アンチノミー関連はエキスパンションパス未読なのでガッツリオリ設定入っております、予めご了承ください。


番外編2 インカミング、ドラゴンフライ

「生徒指導室の防備を固めるのは武装した教師陣……」

「レスリング部、柔道部、相撲部が抑えている間に、野球部とバスケ部が連携して鍵を確保、そしてサッカー部と陸上部メンバーを中心に駆け込むんだ」

 

「誰か一人でも突破出来れば全て取り返せる」

没収(うばわ)れた宝が今も慟哭()いている……!」

 

一年生(イチネン)茨木先生(バラセン)石伏先生(ゴリセン)排除()ったぞっ」

「元空手と剣道の選手だったはずなんスけど……良いんスか、それ?」

 

「多勢に無勢だ! いっけぇっ」

「教師を失神K.O.しろ! 乗り遅れるな! エロブック・ラッシュだ!!」

 

 

「で、在学生が一丸となって手荷物検査やらで奪われたお宝を奪還したってわけ」

「二人の先生の安否は……?」

「防具越しに頭揺らして動けなくしただけやから問題ない。……でもさ、先んじて親に連絡入れてるとかズルくない? ハナから負け戦やん……ジム行ったらおじいちゃんにゲンコツされたし」

 

 つくづくバカだなぁと思いながら足元の雲を払い除け、レアエネミー”嗤う者の黒山羊(ラフターズ・ダークゴート)”の死体から生じた採取ポイントからアイテムを採取する。

 

 採取作業中の雑談でそれぞれの学校の話をしていたのだが、想像の数倍エネルギッシュだった。とても同じ校区の出来事とは思えないほどに。

 

 ……あった、『懺悔(ざんげ)の茨の種』。何はともあれこれで二つ目だ。

 

 私達が来ているのは”雲上流偏の雲海地”。

 最近ようやくユニークシナリオをクリアし手に入れたユニーク武器:神魔の大剣(アンチノミー)の性能を()()させる素材を採取するべく、虎人さんを引っ張って来ていた。その時駄弁っていた姉さんが去り際に膨れ顔をしていたが、戦力増強という形で最終的にクランのためになるのだから大目に見て欲しい。

 

 少し前にその漆黒の大剣を鍛治職トッププレイヤーであるイムロンさんに見せたところ眠っているようだと言われた。単純な大剣として振るうことは出来るがユニークスキル等が使えず、その真価を発揮出来ない封印状態だと。

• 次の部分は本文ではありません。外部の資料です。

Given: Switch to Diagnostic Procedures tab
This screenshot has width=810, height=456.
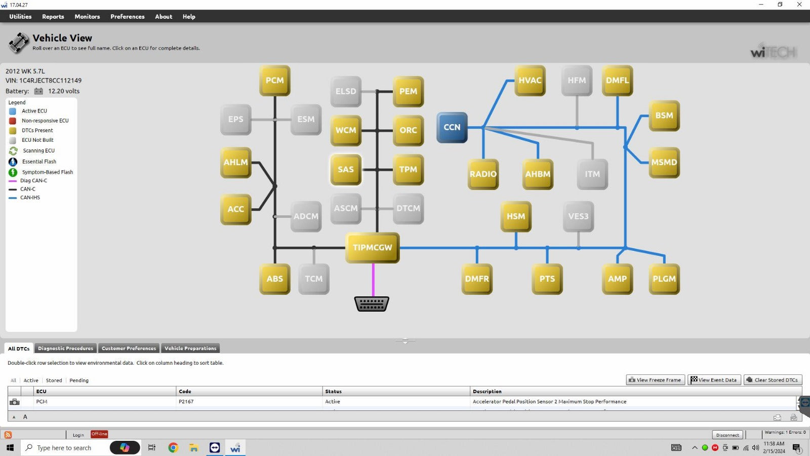Looking at the screenshot, I should tap(65, 349).
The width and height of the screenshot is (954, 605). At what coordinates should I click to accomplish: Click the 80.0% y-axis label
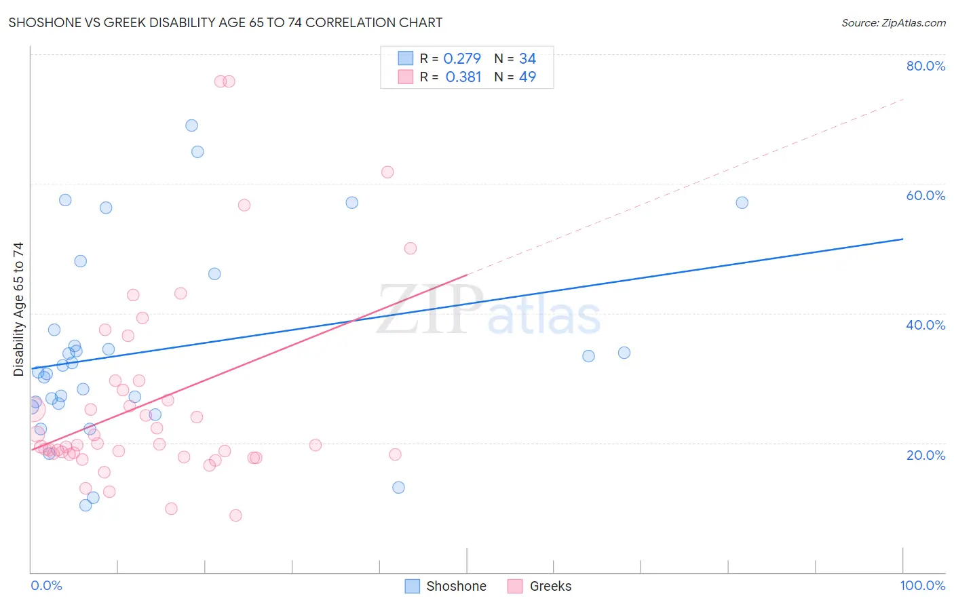click(x=926, y=66)
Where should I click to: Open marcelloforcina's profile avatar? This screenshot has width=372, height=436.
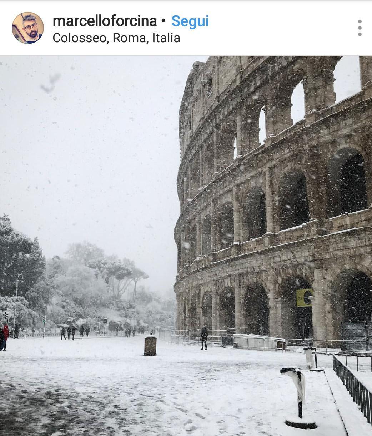[28, 28]
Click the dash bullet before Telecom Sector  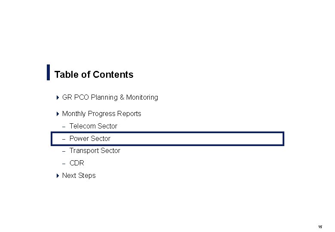63,126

 封印を解くには『懺悔の茨の種』『慚悔(ざんかい)の茨の種』『悔悟(かいご)の茨の種』がそれぞれ必要と言われたけど……必要アイテムの名称がアンチノミーを手に取って判明しただけで、具体的にそれがどこで手に入るどのようなアイテムなのかは分からないとのことだった。

 

 黒狼とライブラリのメンバーに聞いて回ったものの誰もその存在を知らず、途方に暮れそうになっていた……そんなタイミングでログインしてきた虎人さんにも尋ねたところ、なんと『慚悔の茨の種』を所持していたのだ。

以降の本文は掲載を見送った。